Seguramente es que no se trata de luchar contra la discriminación, sino de imponer una ideología concreta en materia de sexualidad en detrimento de la libertad de quienes no comparten esta ideología por entender que agrava la situación de crisis que vive nuestra sociedad.

Hay una crisis más grave que la económica

Cuando la sociedad enferma de envejecimiento no hay recuperación posible
Francisco Rodríguez
lunes, 7 de noviembre de 2016, 00:36 h (CET)
Cada vez que se produce una crisis económica los políticos se apresuran a tomar las medidas necesarias para superarla, pero cuando se produce una crisis social de largo alcance ningún político se da por enterado.

Venimos padeciendo una grave crisis social, al menos desde la revuelta de mayo del 68, que se ha ido agravando con la introducción de medidas y experimentos suicidas. Me refiero a las células que forman la sociedad, las familias, que han sido sistemáticamente destruidas en su naturaleza y funciones.

La familia era la encargada de mantener la continuidad misma de la sociedad como transmisora de la vida y de las pautas de comportamiento. Los datos de población ponen de manifiesto el hundimiento de las tasas de nupcialidad y de la natalidad y nuestro acelerado envejecimiento. De las enfermedades se puede salir, de la vejez nunca. Somos una sociedad, una civilización, que se está suicidando sin darse ni cuenta.

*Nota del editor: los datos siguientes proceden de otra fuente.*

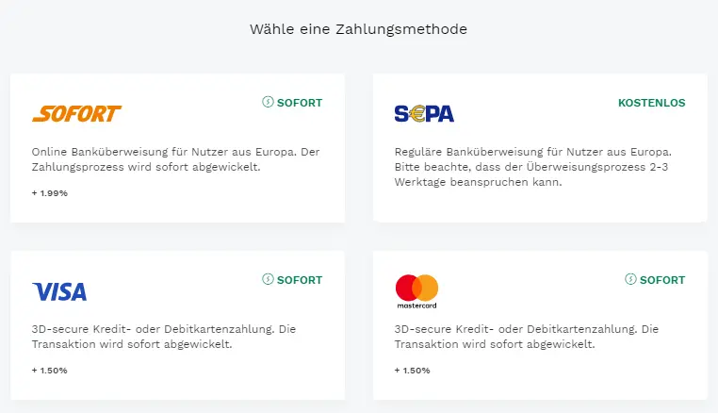Click the orange SOFORT logo
This screenshot has height=413, width=718.
pyautogui.click(x=77, y=114)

Los políticos no hacen nada. Habrán podido comprobar que lo único que consideran importante es la economía. Ni se les ocurre crear un ministerio que defienda la familia, pero ellos, a través de sucesivos gobiernos, son los responsables del desastre al haber ido introduciendo, sin pausa, medidas nocivas y perjudiciales para la estabilidad de la familia, la transmisión de la vida y la educación de las nuevas generaciones, envuelto todo ello con la engañosa envoltura de la modernidad y los “nuevos derechos”.

El manoseado estado del bienestar además de establecer el derecho a la sanidad y a la educación para todos, ha incluido también el derecho a una sexualidad libre y un control de la natalidad que va desde los anticonceptivos al aborto, educando para ello a las niñas desde los diez años con el embuste de conseguir la salud sexual y reproductiva.

No se defiende el papel de la familia, pero todas las administraciones, desde las internacionales a las autonómicas, están preocupadísimas por la defensa de los derechos del colectivo LGTB y la bandera del arco iris, con leyes que, cuando menos, resultan sorprendentes, pues puedes ser delatado, acusado, juzgado y condenado por homofobia, con inversión de la carga de la prueba como en los tiempos de la inquisición.

Aunque la Constitución consagre que el estado es aconfesional y que los ciudadanos gozan de libertad de opinión, ahora resulta que el estado es extrañamente confesional respecto a la ideología de género y los ciudadanos obligados a profesarla.

Podemos opinar a favor o en contra de la reforma laboral, de la imposición fiscal o del sistema de pensiones, pero es peligroso opinar acerca de las leyes relacionadas con la llamada defensa del colectivo LGTB, como si no fuera suficiente defensa para este colectivo el principio general de que nadie podrá ser discriminado en razón de su sexo, o de su orientación sexual.

Seguramente es que no se trata de luchar contra la discriminación, sino de imponer una ideología concreta en materia de sexualidad en detrimento de la libertad de quienes no comparten esta ideología por entender que agrava la situación de crisis que vive nuestra sociedad.